The State Solution: Yes, for South Sudan; No, for Israel

Hedar Sela has an incisive piece at The Propagandist that sharply zeroes in on the true nature of the so-called “one-state solution.” (H/T CiFWatch).

Readers of political commentary on the Middle East will frequently see reference to the ‘one-state solution’ in relation to the Arab-Israeli conflict. What perhaps is often not sufficiently clear is what lies behind that particular political ethos, exactly who is promoting it and why.

Advocates of the ‘one state solution’ are, by definition, opposed to the two-state solution – i.e. the creation, as a result of negotiations between the relevant parties, of a Palestinian State which will exist side by side – hopefully in peace and good neighbourly relations – with the Jewish State of Israel.  This has been the premise behind the entire peace process since 1993. It is the basis upon which the Oslo Accords and later the Roadmap were built. It was the logic behind Israel’s agreeing to the PLO being allowed to establish the Palestinian Authority and Israeli concessions on areas A and B. It is also the concept upon which all diplomatic efforts to bring peace to the region have been – and still are – based.
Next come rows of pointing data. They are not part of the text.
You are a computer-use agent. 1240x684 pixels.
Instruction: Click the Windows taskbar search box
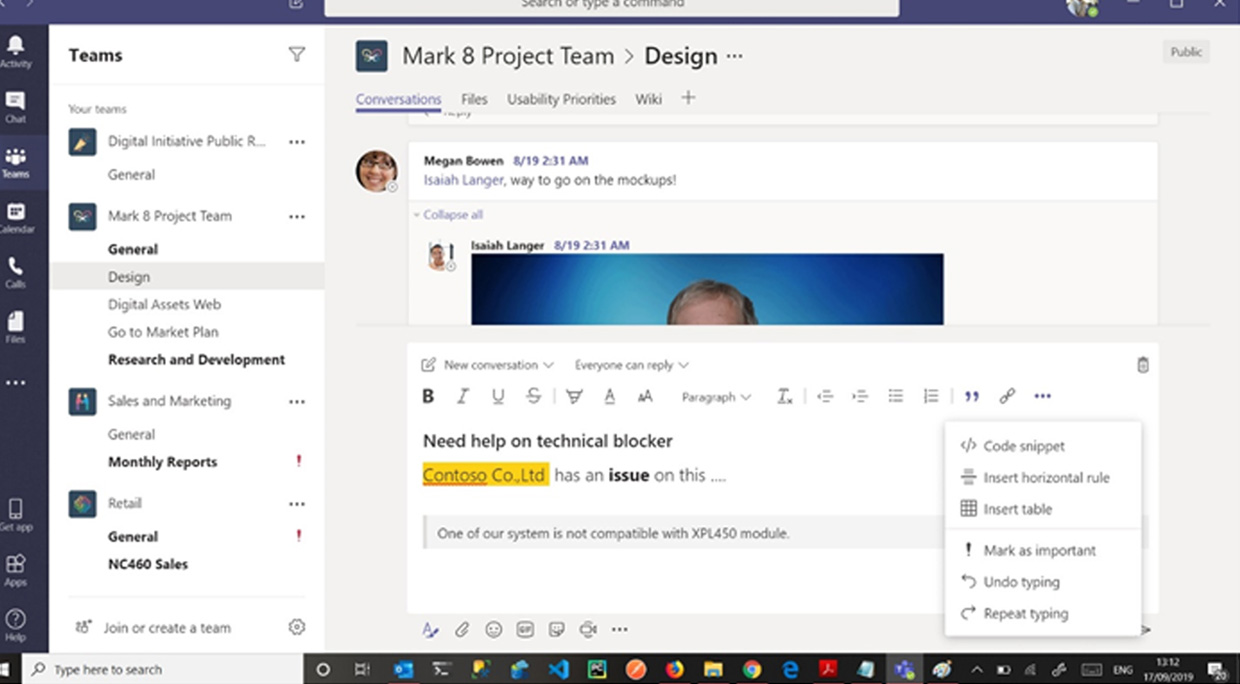(x=165, y=669)
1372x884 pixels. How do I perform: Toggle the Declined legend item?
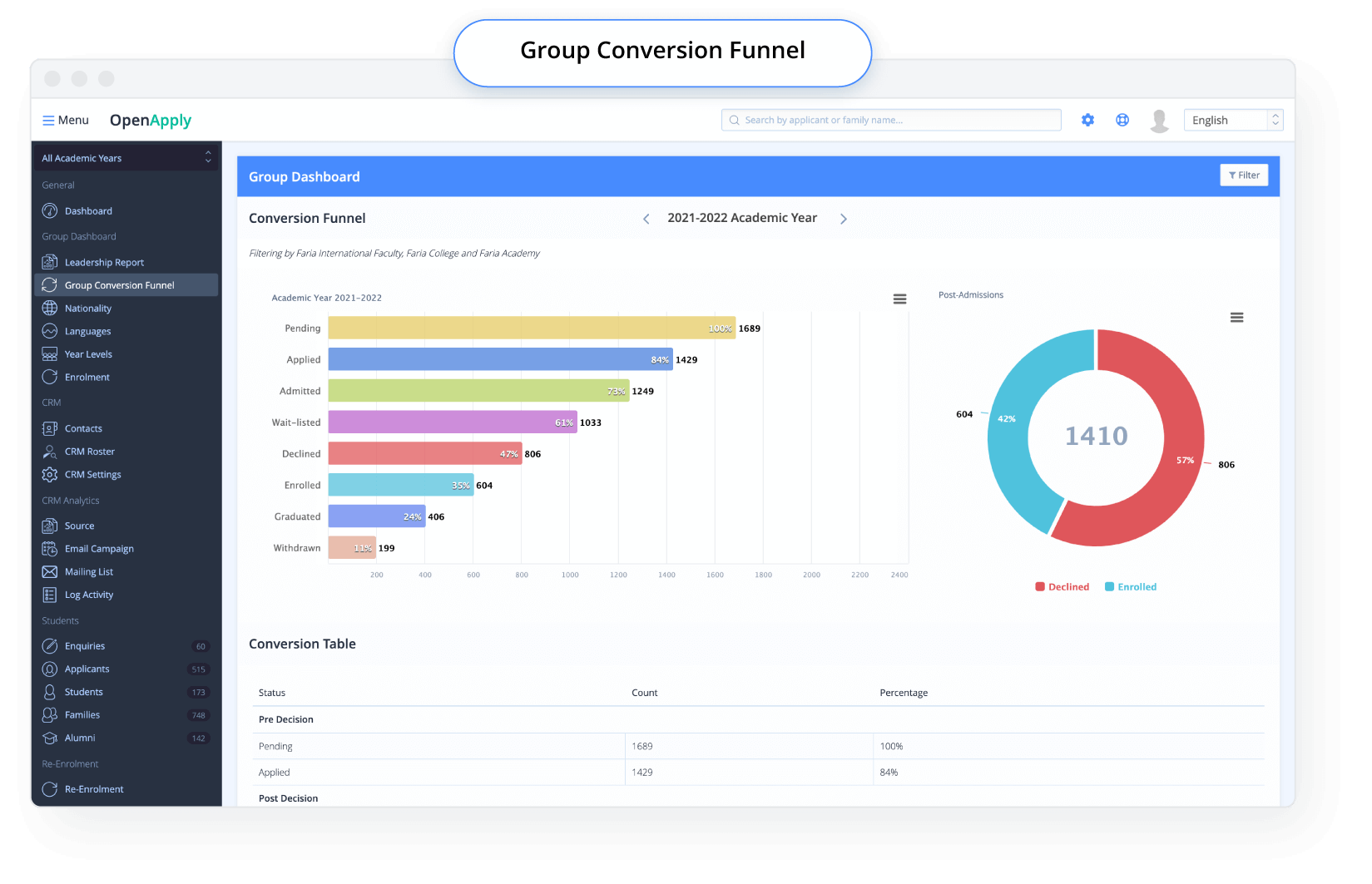[x=1062, y=587]
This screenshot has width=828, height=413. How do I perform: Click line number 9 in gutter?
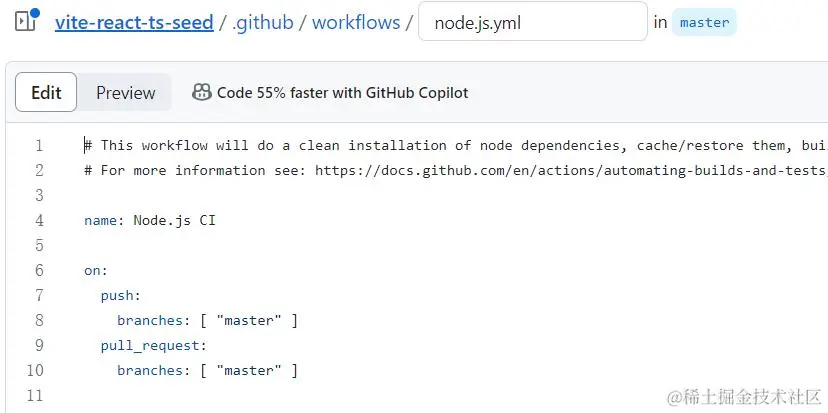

That’s by way of introduction, and though it is a longer essay, with much relevant detail, here is the essential point, about the nature of the Hamas rejection of the two-state solution and unacknowledged but unavoidably fundamental alignment between Hamas and other – so-called, again – human rights advocates of the one-state idea.

Many in the West (though by no means all) are able to recognise the rejectionist Hamas stance for what it is because the religious rhetoric and medieval-style language employed by its leaders to state the Hamas case is easy to identify as being rooted in Islamist theology and little attempt is made to hide the anti-Semitic attitudes behind the political-theological stance according to which, Jews must not be permitted to have their own state in the Middle East.

Less easy for many Westerners to understand is the similarity between the Hamas stance and that of advocates of the ‘one state solution’. One reason for that is because its advocates steer clear of religious rhetoric; instead they present their case clothed in the language of human rights; making reference to international law, justice, democracy, secularism and equality – all concepts with which it is significantly easier for the Western mind to connect and empathise.

However, the bottom line of the one-state proposal in fact differs little from that of the Hamas ‘solution’ to the problems of the Middle East in that both see the eradication of the Jewish State as the answer to the conflict.

Curiously, enough, in contemporary contrast, few seem to have any philosophical difficulty with the recent creation of South Sudan. Marxist-inspired and other partisans of consigning nationalism to the trash bin of history – and who appear to find the creation of Israel alone anathema, among the scores of nations created since World War II – have not found their voice over South Sudan. There is no call, among differing and violently antagonistic ethnic and religious groups, for a counter-intuitive one-state solution to Sudanese conflict. Perhaps because we all know how well such a solution worked in the former Yugoslavia, or how, after over seventy years of being yoked together, the ethnically diverse republics of the former Soviet Union longed still to be one people.

I did, above, say curiously, though. For one party has spoken out against the creation of South Sudan (H/T Rubin Reports):

PA official Abd Al-Rahman, Director General of Palestinian Authority Chairman Mahmoud Abbas’ office, accused Israel of being involved in a conspiracy to divide Sudan, saying that “there are other conspiracies which the occupation (i.e., Israel) plans so as to cause a decrease [in attention] to the Palestinian cause and to turn it into a secondary matter with no priority, such as… the division of Sudan.”

[Al-Hayat Al-Jadida, Jan. 4, 2011]

But, then, much as secular proponents of the end of Israel make common cause with the anti-Semitic terrorist organization Hamas, the Palestinian Authority, in its illiberalism, comfortably aligns itself with actual perpetrators of genocide.

In a letter to President Omar Hassan Al-Bashir, who is accused of responsibility for the genocide in Darfur, Abbas expressed his support for the President and stated that the Palestinian people and leadership “have complete faith in the wisdom of President Omar Al-Bashir” and that they “support the unity of the land of Sudan and its people.”

[PA TV (Fatah), Nov. 28, 2010

The PA is at least consistent – consistent in what, we may conclude from the above. And those who make common cause with Hamas for the end of Israel – what are they?